Retype the lines below exactly as they appear, starting with the line that contains "will [x=696, y=512]." and going on through the line that contains "Action: (778, 128)".

[Entries for locating text and elements]
* Start *

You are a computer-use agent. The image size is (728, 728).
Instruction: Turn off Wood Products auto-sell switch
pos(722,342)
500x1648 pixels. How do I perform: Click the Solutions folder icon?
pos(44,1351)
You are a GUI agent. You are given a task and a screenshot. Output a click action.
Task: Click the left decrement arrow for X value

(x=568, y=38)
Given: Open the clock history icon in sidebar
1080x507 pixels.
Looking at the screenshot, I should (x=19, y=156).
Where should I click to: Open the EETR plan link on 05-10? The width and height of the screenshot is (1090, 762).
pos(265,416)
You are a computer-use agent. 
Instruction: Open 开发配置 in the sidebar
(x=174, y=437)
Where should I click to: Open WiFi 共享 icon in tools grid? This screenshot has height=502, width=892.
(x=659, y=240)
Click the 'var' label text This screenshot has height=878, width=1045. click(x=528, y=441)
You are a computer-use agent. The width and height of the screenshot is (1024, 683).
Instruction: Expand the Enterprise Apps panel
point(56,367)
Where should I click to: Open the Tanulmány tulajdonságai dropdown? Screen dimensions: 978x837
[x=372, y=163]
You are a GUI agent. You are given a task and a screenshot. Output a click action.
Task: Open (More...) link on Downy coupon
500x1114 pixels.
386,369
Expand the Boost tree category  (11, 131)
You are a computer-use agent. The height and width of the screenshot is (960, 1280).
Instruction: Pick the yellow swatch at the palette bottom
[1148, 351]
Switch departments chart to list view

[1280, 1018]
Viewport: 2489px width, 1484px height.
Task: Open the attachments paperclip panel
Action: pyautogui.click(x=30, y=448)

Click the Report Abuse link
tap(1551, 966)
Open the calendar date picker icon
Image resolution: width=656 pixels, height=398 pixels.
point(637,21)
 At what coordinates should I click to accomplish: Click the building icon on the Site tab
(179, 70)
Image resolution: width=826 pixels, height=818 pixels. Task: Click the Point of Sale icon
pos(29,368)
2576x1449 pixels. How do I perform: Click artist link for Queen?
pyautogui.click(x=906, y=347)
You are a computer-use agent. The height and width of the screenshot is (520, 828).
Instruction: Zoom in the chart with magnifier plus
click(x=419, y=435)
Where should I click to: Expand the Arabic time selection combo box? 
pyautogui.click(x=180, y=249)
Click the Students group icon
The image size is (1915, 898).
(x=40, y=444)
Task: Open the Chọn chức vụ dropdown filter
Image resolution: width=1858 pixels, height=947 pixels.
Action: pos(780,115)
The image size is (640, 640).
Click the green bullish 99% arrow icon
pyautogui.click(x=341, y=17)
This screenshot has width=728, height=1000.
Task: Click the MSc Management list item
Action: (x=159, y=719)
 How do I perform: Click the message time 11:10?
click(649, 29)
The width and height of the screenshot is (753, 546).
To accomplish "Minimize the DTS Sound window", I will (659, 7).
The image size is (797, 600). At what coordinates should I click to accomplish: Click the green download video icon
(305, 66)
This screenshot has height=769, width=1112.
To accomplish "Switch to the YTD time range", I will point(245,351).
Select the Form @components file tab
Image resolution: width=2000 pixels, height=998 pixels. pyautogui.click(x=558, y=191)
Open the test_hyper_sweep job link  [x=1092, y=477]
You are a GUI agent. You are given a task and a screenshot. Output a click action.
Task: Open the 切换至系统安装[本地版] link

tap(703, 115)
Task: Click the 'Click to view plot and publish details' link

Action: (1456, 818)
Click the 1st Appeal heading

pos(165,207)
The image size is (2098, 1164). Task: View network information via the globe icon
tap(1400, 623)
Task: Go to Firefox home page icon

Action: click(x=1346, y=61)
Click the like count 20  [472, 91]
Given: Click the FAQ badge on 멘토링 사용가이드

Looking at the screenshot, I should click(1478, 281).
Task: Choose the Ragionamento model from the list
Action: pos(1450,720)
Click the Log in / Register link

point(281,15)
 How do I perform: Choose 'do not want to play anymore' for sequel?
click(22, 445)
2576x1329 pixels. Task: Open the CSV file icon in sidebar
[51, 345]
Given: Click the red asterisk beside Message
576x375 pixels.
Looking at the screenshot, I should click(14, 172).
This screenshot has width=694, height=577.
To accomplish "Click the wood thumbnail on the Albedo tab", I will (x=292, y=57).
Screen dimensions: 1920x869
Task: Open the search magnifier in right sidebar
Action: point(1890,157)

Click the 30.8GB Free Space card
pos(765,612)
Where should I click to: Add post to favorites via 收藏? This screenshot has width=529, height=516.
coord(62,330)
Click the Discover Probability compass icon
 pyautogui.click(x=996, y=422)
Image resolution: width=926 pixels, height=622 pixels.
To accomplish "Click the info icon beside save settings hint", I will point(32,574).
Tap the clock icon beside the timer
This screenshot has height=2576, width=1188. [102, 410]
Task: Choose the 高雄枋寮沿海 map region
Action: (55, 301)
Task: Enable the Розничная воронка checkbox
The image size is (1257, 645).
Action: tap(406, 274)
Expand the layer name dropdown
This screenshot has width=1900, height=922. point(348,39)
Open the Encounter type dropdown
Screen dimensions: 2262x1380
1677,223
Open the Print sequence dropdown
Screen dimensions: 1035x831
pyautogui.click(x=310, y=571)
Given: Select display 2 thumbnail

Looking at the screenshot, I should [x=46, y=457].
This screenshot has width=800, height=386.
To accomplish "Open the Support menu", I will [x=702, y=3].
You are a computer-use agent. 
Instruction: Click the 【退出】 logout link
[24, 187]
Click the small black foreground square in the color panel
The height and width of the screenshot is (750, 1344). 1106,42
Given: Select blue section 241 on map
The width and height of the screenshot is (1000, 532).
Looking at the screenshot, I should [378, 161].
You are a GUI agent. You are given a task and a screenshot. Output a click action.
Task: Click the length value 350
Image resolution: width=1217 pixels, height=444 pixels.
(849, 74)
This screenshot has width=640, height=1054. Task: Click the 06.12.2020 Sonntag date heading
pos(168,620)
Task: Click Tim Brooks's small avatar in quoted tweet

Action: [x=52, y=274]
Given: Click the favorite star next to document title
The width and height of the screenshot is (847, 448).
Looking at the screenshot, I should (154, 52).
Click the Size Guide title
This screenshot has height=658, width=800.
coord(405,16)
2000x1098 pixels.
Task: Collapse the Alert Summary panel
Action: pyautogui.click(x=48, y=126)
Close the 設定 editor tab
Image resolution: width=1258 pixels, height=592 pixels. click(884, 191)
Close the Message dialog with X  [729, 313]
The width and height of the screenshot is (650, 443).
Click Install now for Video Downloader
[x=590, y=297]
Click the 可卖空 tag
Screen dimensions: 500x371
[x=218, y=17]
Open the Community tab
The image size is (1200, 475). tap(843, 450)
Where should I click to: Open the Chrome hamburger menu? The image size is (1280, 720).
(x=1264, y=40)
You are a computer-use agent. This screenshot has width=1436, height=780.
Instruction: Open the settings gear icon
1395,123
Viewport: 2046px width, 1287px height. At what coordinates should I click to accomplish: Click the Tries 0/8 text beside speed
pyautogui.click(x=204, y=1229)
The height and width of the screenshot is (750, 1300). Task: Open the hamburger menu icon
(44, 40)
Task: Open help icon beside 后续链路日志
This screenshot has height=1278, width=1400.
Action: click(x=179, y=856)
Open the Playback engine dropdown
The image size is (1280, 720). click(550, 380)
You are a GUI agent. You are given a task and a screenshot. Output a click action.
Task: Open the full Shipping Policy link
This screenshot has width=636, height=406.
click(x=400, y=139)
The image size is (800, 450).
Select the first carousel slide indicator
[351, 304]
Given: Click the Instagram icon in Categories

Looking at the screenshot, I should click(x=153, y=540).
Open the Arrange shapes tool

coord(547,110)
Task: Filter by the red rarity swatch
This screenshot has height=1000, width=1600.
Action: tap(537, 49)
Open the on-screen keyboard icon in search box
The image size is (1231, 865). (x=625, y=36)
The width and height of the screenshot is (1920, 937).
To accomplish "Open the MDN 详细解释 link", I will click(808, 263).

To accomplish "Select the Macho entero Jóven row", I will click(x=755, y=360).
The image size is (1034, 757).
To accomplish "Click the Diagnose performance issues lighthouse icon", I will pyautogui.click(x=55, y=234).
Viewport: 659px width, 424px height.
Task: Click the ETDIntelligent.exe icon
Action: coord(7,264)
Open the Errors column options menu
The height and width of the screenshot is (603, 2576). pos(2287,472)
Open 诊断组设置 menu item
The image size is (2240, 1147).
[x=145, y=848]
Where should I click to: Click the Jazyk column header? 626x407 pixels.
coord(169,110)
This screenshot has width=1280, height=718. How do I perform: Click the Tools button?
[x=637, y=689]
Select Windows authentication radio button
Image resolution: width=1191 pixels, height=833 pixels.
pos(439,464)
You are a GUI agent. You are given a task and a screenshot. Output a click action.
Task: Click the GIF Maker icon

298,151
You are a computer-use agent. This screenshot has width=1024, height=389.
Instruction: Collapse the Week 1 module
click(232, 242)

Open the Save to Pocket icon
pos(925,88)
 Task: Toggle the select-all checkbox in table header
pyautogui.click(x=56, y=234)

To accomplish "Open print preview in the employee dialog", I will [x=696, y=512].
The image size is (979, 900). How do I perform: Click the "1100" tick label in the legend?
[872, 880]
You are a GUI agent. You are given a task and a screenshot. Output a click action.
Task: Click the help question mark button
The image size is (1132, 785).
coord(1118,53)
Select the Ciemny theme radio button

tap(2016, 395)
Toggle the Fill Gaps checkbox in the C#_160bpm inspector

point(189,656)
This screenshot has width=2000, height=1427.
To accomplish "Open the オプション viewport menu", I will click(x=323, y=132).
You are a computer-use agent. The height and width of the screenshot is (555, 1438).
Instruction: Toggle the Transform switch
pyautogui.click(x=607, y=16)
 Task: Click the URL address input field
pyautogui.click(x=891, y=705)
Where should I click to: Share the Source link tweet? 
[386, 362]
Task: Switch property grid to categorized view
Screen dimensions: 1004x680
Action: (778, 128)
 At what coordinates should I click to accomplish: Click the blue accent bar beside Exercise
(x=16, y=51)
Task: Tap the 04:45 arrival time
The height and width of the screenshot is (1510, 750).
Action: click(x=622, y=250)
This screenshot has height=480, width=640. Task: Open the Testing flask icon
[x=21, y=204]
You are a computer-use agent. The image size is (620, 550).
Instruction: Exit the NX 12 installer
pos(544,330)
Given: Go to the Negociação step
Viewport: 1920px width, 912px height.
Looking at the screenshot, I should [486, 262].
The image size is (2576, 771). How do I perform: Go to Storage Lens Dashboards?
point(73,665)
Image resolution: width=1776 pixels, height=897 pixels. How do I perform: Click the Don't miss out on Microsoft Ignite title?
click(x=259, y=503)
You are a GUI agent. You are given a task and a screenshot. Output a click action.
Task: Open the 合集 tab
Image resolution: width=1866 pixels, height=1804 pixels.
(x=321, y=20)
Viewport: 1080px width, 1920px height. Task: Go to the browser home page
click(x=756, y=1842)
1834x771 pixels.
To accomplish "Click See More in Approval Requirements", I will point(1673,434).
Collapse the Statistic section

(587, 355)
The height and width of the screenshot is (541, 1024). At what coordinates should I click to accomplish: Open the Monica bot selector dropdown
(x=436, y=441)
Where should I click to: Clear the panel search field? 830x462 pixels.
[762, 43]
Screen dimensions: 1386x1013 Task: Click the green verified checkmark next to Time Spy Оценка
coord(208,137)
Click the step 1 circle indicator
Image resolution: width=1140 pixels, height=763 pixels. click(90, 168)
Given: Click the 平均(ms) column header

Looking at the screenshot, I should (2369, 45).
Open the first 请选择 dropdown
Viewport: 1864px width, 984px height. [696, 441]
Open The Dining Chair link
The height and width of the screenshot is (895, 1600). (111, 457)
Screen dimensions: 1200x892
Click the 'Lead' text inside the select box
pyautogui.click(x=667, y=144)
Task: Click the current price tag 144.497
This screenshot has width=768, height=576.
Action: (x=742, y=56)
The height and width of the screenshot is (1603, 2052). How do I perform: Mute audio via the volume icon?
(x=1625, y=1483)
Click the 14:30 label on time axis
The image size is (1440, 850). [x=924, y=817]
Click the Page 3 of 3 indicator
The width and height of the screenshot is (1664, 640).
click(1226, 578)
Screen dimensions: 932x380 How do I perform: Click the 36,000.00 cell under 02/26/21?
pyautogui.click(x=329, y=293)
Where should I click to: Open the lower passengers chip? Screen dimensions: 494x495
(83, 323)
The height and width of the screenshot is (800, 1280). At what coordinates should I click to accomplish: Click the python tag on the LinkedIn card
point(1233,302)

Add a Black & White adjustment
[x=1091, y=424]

* End *

* _Response_
To accomplish "Open print preview in the employee dialog", I will [x=696, y=512].
The image size is (979, 900). How do I perform: Click the "1100" tick label in the legend?
[872, 880]
You are a GUI agent. You are given a task and a screenshot. Output a click action.
Task: Click the help question mark button
The image size is (1132, 785).
coord(1118,53)
Select the Ciemny theme radio button

tap(2016, 395)
Toggle the Fill Gaps checkbox in the C#_160bpm inspector

point(189,656)
This screenshot has width=2000, height=1427.
To accomplish "Open the オプション viewport menu", I will click(x=323, y=132).
You are a computer-use agent. The height and width of the screenshot is (555, 1438).
Instruction: Toggle the Transform switch
pyautogui.click(x=607, y=16)
 Task: Click the URL address input field
pyautogui.click(x=891, y=705)
Where should I click to: Share the Source link tweet? 
[386, 362]
Task: Switch property grid to categorized view
Screen dimensions: 1004x680
Action: (778, 128)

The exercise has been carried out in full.